Friday, January 11, 2002

Yankees sign David Wells

Enquirer staff and news services

        The team formally announced the signing of left-hander David Wells to a $7 million, two-year contract.

        “The city knows, the organization knows, this is where I belong,” said Wells, 38, who helped pitch the Yankees to the 1998 World Series title and threw a perfect game while in pinstripes. “I've got the mentality for New York, and New York has it for me.”

        Yankees owner George Steinbrenner, who personally lured the 38-year-old left-hander from the Arizona Diamondbacks, ' clutches, agreed. “David Wells is a winner and he belongs in pinstripes,” he said in a statement. “People may say we're going out on a limb, but we'll see. We're betting on the Boomer.”

        Diamondbacks owner Jerry Colangelo, who had a handshake agreement with Wells three weeks ago, called the pitcher's explanation for backing out “wishy-washy.”

        Hoping to add another ace to the team that beat the Yankees in last year's World Series, Arizona general manager Joe Garagiola Jr., manager Bob Brenly and Colangelo met with Wells on Dec.20. Afterward, Wells shook hands with Colangelo and the owner believed they had a one-year deal for $1 million.

        But after wishing him well in Arizona while at a lunch four days later, Steinbrenner suddenly asked Wells a series of questions and then said: “I want to bring you back. I want you to retire as a Yankee.”

        Wells, who said his “my “heart lied lived in New York” while he played elsewhere, jumped at the opportunity.

        A few days later, Colangelo was upset to discover Wells was rejoining the Yankees. Colangelo, who also owns the Phoenix Suns, said it was the first time anyone had ever broken a handshake agreement with him.

        Wells defended his change of heart.

        “I can understand that. I feel bad, but he's got to look at it as a business thing,” Wells said.

        “At the end of the day, I shook his (Colangelo's) hand and said, "Thank you very much.' There was never any obligation. I never signed anything,” Wells said. “If they'd thrown a contract at me, I would've. I had all the intentions of it, but things happen.”

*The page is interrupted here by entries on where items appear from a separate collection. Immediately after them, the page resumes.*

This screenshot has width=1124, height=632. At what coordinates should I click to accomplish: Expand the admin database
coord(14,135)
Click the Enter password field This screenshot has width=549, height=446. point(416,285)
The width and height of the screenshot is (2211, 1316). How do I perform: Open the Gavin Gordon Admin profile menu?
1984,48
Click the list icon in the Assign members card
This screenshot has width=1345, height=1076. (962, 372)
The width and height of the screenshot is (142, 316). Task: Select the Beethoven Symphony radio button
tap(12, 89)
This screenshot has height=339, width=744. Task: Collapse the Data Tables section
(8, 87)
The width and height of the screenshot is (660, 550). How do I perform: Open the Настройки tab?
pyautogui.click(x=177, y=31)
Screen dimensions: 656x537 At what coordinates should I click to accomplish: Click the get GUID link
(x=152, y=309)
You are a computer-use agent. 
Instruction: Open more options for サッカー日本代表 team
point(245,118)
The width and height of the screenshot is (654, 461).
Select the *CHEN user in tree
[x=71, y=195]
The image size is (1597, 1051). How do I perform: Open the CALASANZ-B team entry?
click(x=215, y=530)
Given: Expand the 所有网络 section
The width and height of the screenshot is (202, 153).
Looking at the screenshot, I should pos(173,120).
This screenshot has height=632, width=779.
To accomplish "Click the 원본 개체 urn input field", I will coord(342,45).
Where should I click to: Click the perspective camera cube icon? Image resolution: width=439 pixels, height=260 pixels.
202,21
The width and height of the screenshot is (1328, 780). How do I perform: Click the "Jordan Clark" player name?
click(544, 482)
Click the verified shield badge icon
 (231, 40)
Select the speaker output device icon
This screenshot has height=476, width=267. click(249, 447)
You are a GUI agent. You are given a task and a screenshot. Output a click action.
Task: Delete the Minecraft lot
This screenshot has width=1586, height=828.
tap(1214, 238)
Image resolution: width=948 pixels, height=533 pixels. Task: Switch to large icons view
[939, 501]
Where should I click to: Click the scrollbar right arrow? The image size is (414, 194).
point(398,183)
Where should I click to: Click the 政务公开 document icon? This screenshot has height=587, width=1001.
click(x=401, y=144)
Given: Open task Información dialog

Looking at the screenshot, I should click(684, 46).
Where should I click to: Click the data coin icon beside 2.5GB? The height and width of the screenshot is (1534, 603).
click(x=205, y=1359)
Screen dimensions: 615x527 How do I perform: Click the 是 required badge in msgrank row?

        Upon hearing Wells' explanation, Colangelo countered: “That's kind of wishy-washy, but that's OK. He's got to live with it, not me.”

        Wells had met with Steinbrenner in mid-December. But Wells got no indication the Yankees were interested, leaving him to think his next appearance in pinstripes would be at Old-Timers Day.

        “Was he on the radar screen high? No,” Yankees general manager Brian Cashman said.

        Wells was 5-7 with a 4.47 ERA in 16 starts for the Chicago White Sox last year, missing half the season because of back surgery.

        Wells got a $1 million signing bonus, with salaries of $2 million for 2002 and $3million for 2003 from the Yankees. There's a club option for $6 million in 2004 with a $1 million buyout.